This is a tough one, on one hand If my partner was sexting another girl on his phone I would consider that cheating on the other hand if he was roleplaying a character online with a stranger I could possibly let it slide depending on the content. The mind is a powerful sexual organ and sometimes your partner could have fantasies that are close to impossible to fulfill in real life. I know I have some pretty benign ones that my partner just will not go for so I do sometimes read erotica or watch porn to have that part of my sexuality fulfilled. Things like vore and macro/micro are fetishes as far as I know and there would probably be some problems reenacting that in real life. As far as porn being cheating obviously I don't believe so, if it comes down to a person preferring porn over real intimate contact with another person that's not cheating, that's an addiction. As long as there's still a healthy emotional and physical relationship between two people I don't see a problem.


----------



## Somnium (Mar 27, 2016)

LindyHop said:


> This is a tough one, on one hand If my partner was sexting another girl on his phone I would consider that cheating on the other hand if he was roleplaying a character online with a stranger I could possibly let it slide depending on the content. The mind is a powerful sexual organ and sometimes your partner could have fantasies that are close to impossible to fulfill in real life. I know I have some pretty benign ones that my partner just will not go for so I do sometimes read erotica or watch porn to have that part of my sexuality fulfilled. Things like vore and macro/micro are fetishes as far as I know and there would probably be some problems reenacting that in real life. As far as porn being cheating obviously I don't believe so, if it comes down to a person preferring porn over real intimate contact with another person that's not cheating, that's an addiction. As long as there's still a healthy emotional and physical relationship between two people I don't see a problem.

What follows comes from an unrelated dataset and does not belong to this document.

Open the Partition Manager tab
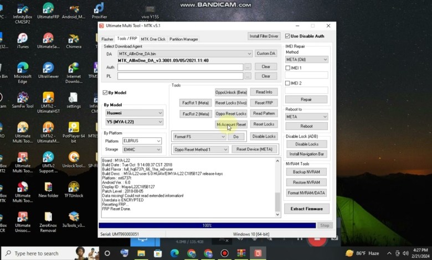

wait isn't yiffing a form of cybersex aka sexting? What about one night stands? Do they count if there is still a healthy relationship between long term partners?
That's why I don't like strictly closed relationships, a single human female would not be able to satisfy all my deepest desires.


----------



## Suki262 (Mar 27, 2016)

Somnium said:


> So are you saying webcamming together isn't cheating? Or better do it irl in one room, as long as no one physically touches each other, it's not cheating. And tbh commitment sounds more like a slavery in this case.



That is not what I am saying at all. Infact if you have to start webcamming in order to get your rocks off to pretty much masturbate to a person that is in another state or country then that person has some serious issues that they need to handle and they need to break up with their spouse if their not satisfied with them. All I am saying from growing up rping as a teen to my adult years, your impersonating a different character and you don't embody the character to the point where it made you wanna actually screw around with the person in rl that is just nuts. Probably other people take rping seriously and need to seek help but that is just me coming from a person who has only used rping for story idea purposes and nothing else.


----------



## LindyHop (Mar 27, 2016)

Somnium said:


> wait isn't yiffing a form of cybersex aka sexting? What about one night stands? Do they count if there is still a healthy relationship between long term partners?
> That's why I don't like strictly closed relationships, a single human female would not be able to satisfy all my deepest desires.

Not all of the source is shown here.